近づいてきたクラウは物語の騎士がお姫様にするように、かなの前で片膝を床につきかなを見ながら言った。
「カナエ様。お待たせいたしました」
俄かにかなの頬が赤くなってる気がする。のぼせたとしておこう。
「サティに言われ、私がお迎えに参りました。どうやら、少々遅かったようで。申し訳ありません」
「い、いえ。そんな。ありがとうございます」
クラウはリディルと違い、爽やかな笑顔がとても良く似合っております。
とても、紳士な対応でかなは戸惑ってるようでした。
ちなみにですが・・・私は思いっきり無視されてる気がしないでもない。
まあ、口を挟むことはないから問題はないのですが・・・。
「さあ、夕餉のご用意が済んでおります。
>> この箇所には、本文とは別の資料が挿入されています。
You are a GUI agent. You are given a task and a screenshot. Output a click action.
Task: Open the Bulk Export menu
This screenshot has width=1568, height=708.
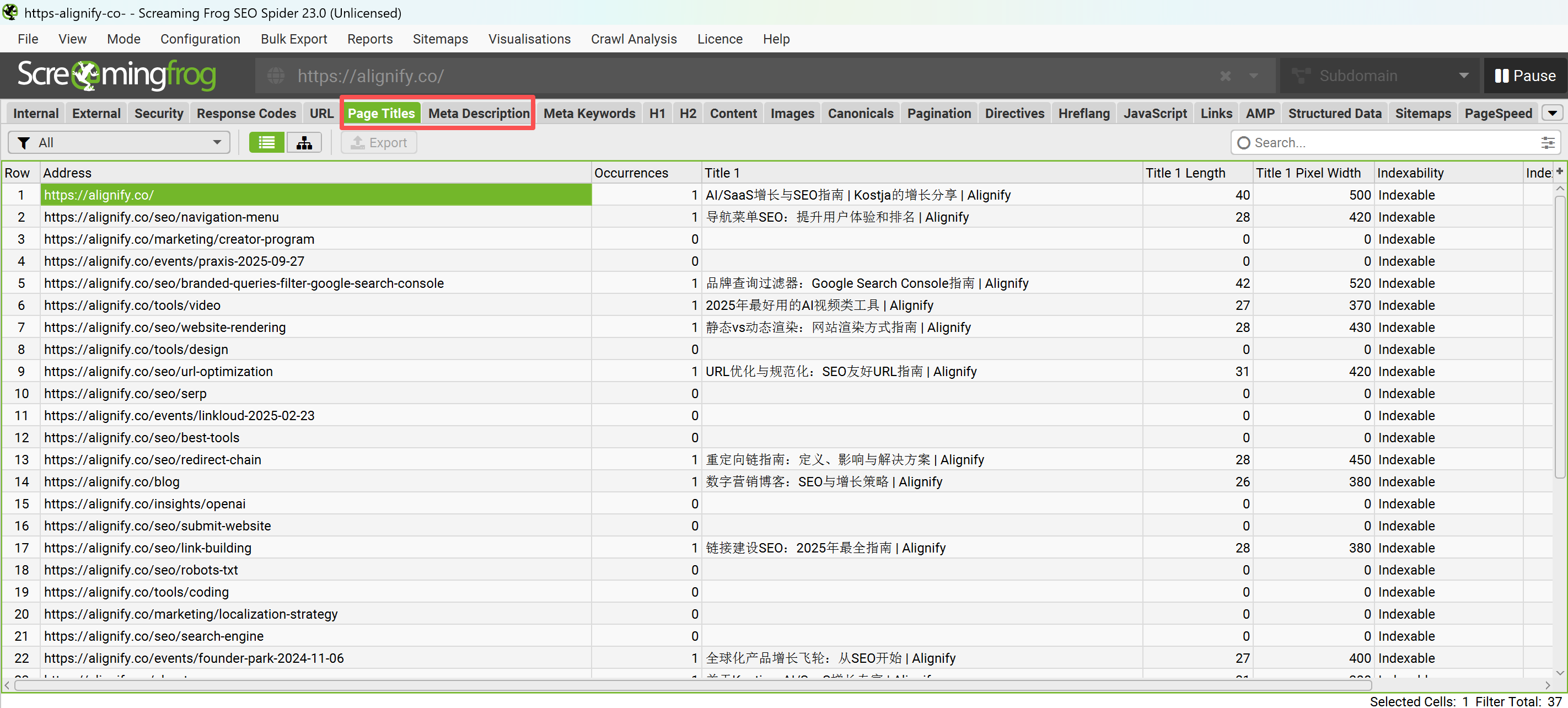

私が案内しますのでどうぞ」
といって、クラウは立ち上がって腕をさし出した。
映画とかで見る、パーティとかで男性が女性をエスコートするときのあの格好。
かなは戸惑いながら、どうすればいいの?って表情で私を見てきた。
私は頷くだけにしてみた。
エスコートされてきなさい。
私は少し離れて、見失わない程度についてくるから。
と目だけで訴える。かなに伝わると嬉しいなーとか思いながら。
かなは戸惑いつつも、クラウの腕をとった。クラウは嬉しそうに微笑んだ。
クラウの頬が赤いのも、気のせいだと思おう。それか夜のせいで見間違えたと。
クラウにエスコートされるかなを、十歩くらい距離をあけて追いかける。
二人仲良く歩く様は、物語に出てくる騎士とお姫様そのものみたいで・・・。
それ以上深く考えないように、暗くなった城内を二人を見失わない程度に見回してついていった。
そう、あまり深く考えないように。
そうしないと、自分が情けなくなりそうで。
やっぱり最初に思うことは。
神様の馬鹿やろうがー!!
前半と後半の文字のつめ具合が違うけど、だらだらと会話したりもするってことで。
どうも、主人公は人見知りしてる気がしないでもない。